**Stated problem**
Retype every line of the data below word for word, leaving out the pictures.
[Begin Material for this task]
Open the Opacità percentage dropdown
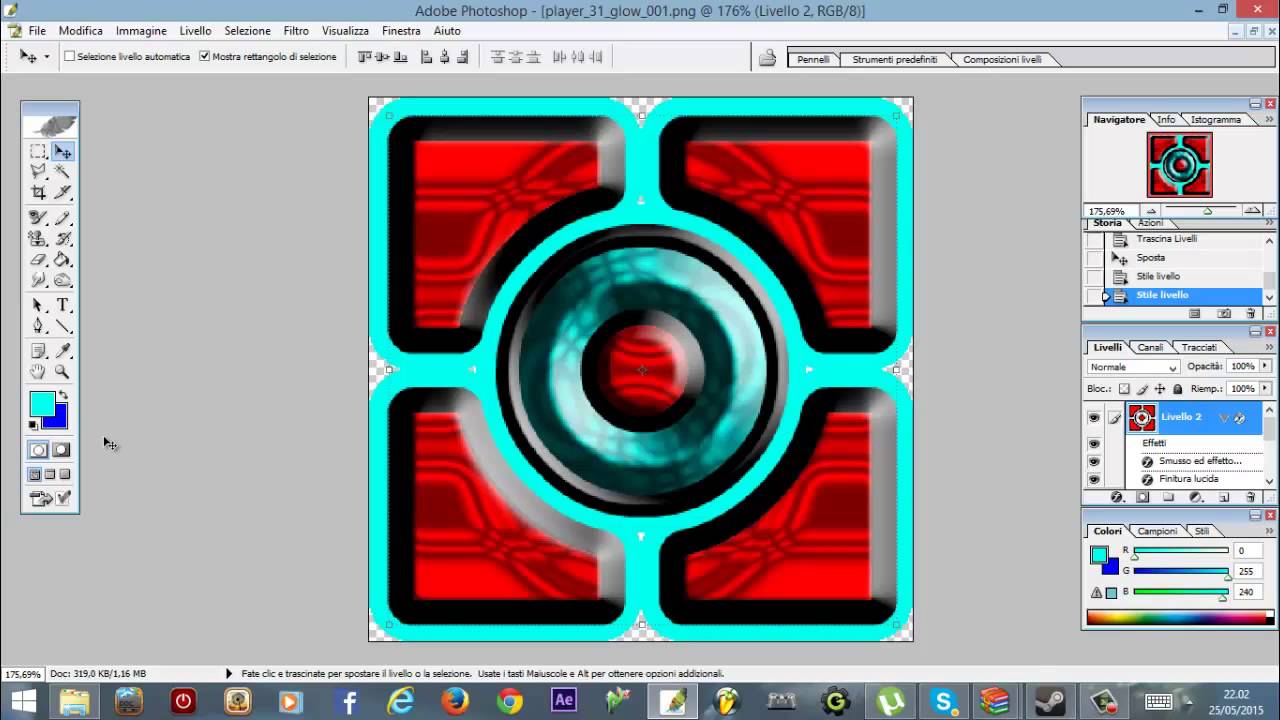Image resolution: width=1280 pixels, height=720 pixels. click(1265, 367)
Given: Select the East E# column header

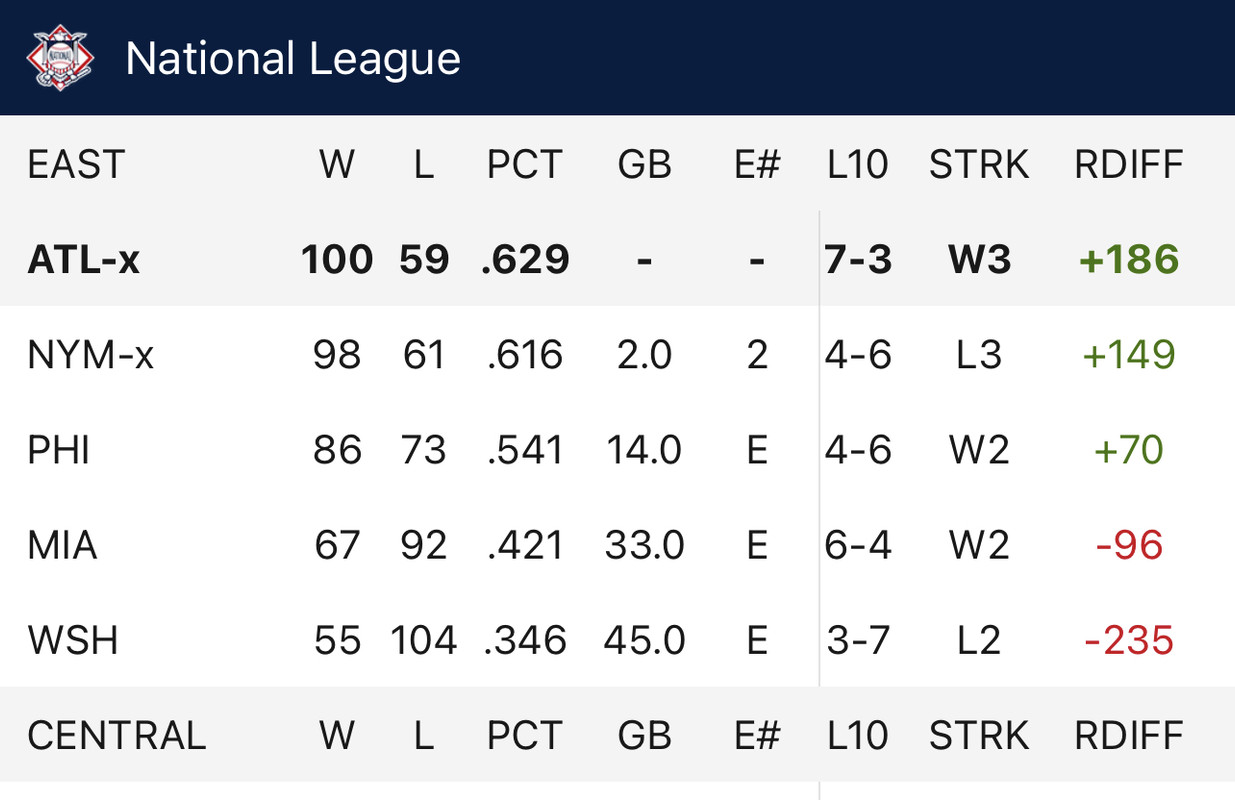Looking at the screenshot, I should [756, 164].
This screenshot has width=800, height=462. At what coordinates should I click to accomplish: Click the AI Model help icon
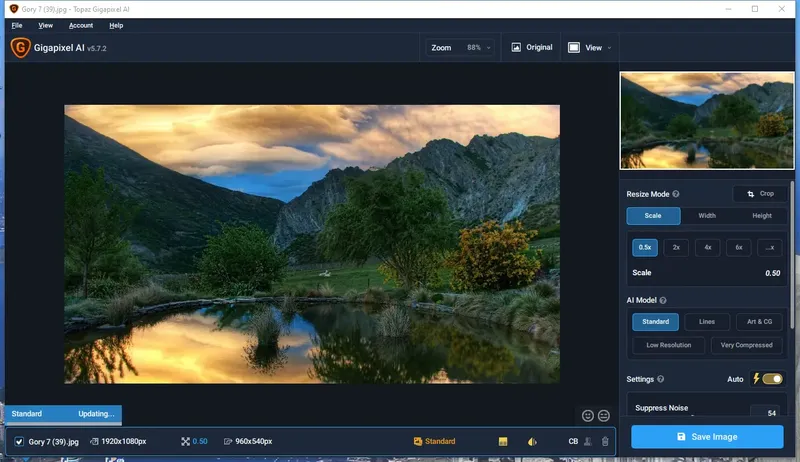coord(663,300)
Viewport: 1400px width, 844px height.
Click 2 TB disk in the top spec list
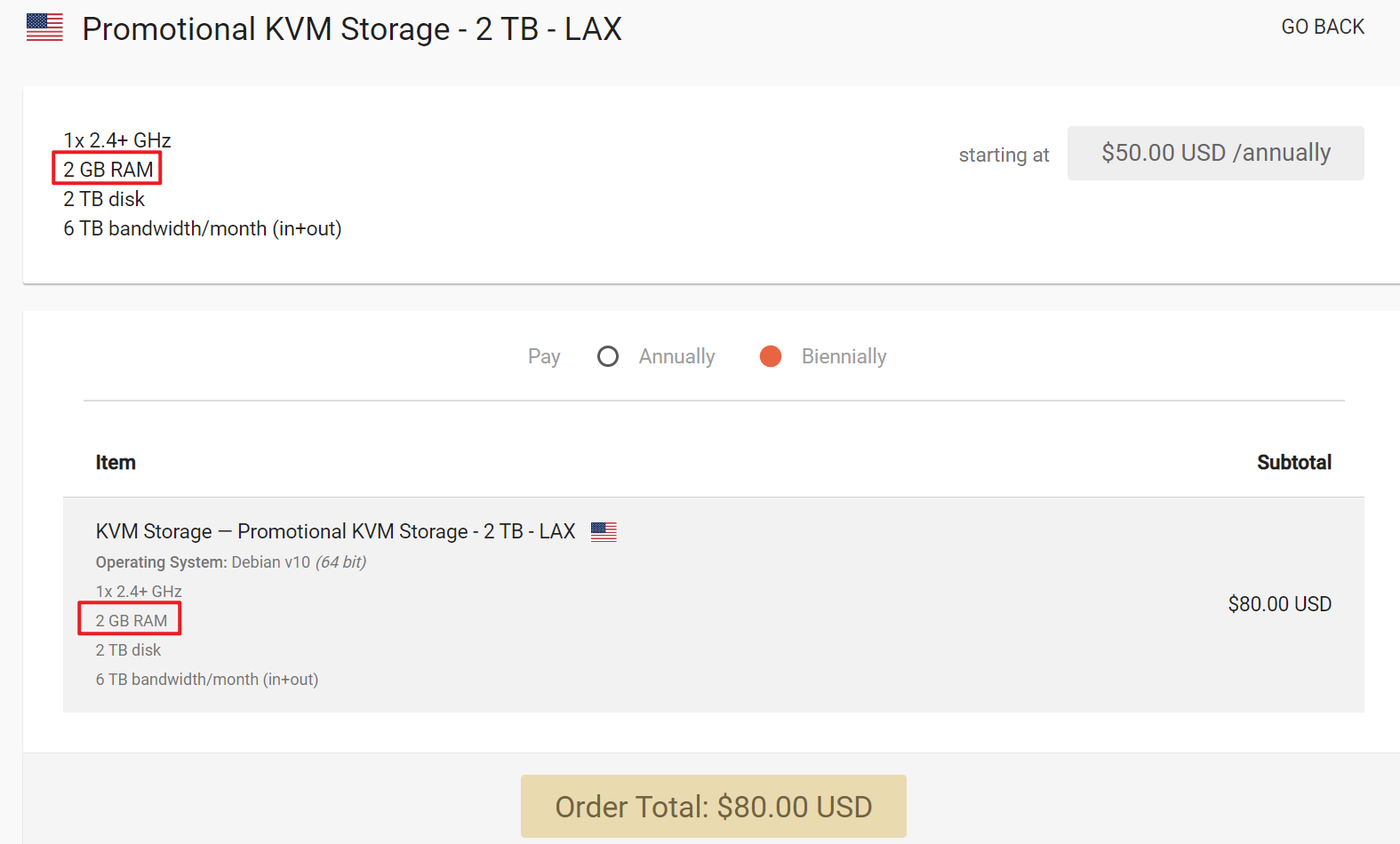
[End Material for this task]
**Result below**
Open the Opacità percentage dropdown
Image resolution: width=1280 pixels, height=720 pixels. click(1265, 367)
Given: Select the East E# column header

Looking at the screenshot, I should [756, 164].
This screenshot has width=800, height=462. At what coordinates should I click to accomplish: Click the AI Model help icon
coord(663,300)
Viewport: 1400px width, 844px height.
Click 2 TB disk in the top spec list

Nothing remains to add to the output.